When I was at medical school I learnt that blue eyes are associated with an increased risk of succumbing to the blood disorder pernicious anaemia. For years, I have taken comfort from the belief that having brown eyes afforded me some degree of immunity from disease. This month, however, new research has linked brown eyes with a substantially increased risk of cataract (cloudiness in the lens of the eye). While I and other dark-eyed folk might feel somewhat aggrieved at this fact, it turns out that even those with eyes of lighter hue are at significant risk of developing cataracts: almost everyone over the age of 65 has some degree of cataract formation, and the incidence of this condition is set to treble in the next 50 years. Fortunately, research suggests that upping our intake of certain foods and nutrients has the capacity to dramatically reduce cataract risk. For those of us who are keen to preserve our eyesight as we age, there really does appear to be light at the end of the tunnel.
In health, the lens in the eye is composed of a transparent, jelly-like material that is rich in protein. Over time, the protein in the lens may become damaged, causing it to become cloudy. This process is similar to the change that is plain to see when an egg white is cooked: while a raw egg white is transparent, it becomes opaque when the protein within it is damaged during the cooking process. The damage to the lens that can ultimately lead to cataract formation is wreaked by destructive molecules known as free radicals. Quenching free radicals is believed to be a key to reducing cataract risk.
Free radicals are neutralised in the body by substances known as antioxidants. Some antioxidants are manufactured within the body, but many come directly from the food we eat. Research has found that consuming foods rich in antioxidants known as carotenoids may protect against cataract development. While beta-carotene is perhaps the best-known carotenoid, its less celebrated relatives lutein (pronounced loo-teen) and zeaxanthin (pronounced zee-ah-zanthin) are believed to have a special role to play in terms of combating free radical damage in the eye.

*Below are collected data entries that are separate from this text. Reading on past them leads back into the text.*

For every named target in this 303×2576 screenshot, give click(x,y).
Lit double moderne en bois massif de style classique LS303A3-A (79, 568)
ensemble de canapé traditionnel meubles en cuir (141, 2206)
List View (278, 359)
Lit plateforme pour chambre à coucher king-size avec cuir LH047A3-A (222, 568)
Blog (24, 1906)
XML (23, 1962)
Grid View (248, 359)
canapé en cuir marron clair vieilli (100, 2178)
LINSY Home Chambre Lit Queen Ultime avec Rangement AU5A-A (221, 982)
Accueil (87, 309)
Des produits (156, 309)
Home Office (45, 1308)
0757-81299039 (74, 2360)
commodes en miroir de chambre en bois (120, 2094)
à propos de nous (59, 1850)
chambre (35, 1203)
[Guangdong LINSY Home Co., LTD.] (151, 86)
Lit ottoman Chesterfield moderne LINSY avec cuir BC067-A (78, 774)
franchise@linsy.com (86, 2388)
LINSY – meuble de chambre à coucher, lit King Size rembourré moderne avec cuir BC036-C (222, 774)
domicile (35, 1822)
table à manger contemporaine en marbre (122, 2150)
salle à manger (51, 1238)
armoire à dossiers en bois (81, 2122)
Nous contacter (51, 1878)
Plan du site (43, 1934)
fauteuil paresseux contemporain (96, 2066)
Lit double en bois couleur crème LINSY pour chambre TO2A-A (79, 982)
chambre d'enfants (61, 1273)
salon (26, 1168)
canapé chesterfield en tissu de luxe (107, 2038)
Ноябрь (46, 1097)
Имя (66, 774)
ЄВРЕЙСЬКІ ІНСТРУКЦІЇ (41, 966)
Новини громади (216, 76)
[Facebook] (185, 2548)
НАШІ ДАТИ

One food that is rich in both lutein and zeaxanthin is spinach. In one study, spinach was the food most consistently associated with a reduced cataract risk. Other veggies rich in lutein and zeaxanthin include leeks, peas, and cos lettuce.
While the right diet certainly has a role to play in preserving the health of the eyes, there is also evidence that supplementation with antioxidants such as vitamins C and E can help too. One study published in Archives of Ophthalmology last year showed that individuals taking a multivitamin and mineral containing either or both of these nutrients for 10 years or more enjoyed a 60 per cent reduction in risk of cataract. Another study published in American Journal of Clinical Nutrition found that taking vitamin C supplements for at least a decade reduced the risk of cataract development by a very impressive 70 per cent. The evidence suggests that eating our greens along with additional supplementation with a multivitamin and mineral supplement and 250 ” 500 mg of vitamin C each day can be an effective strategy for keeping our eyes clear of cataracts in the long term.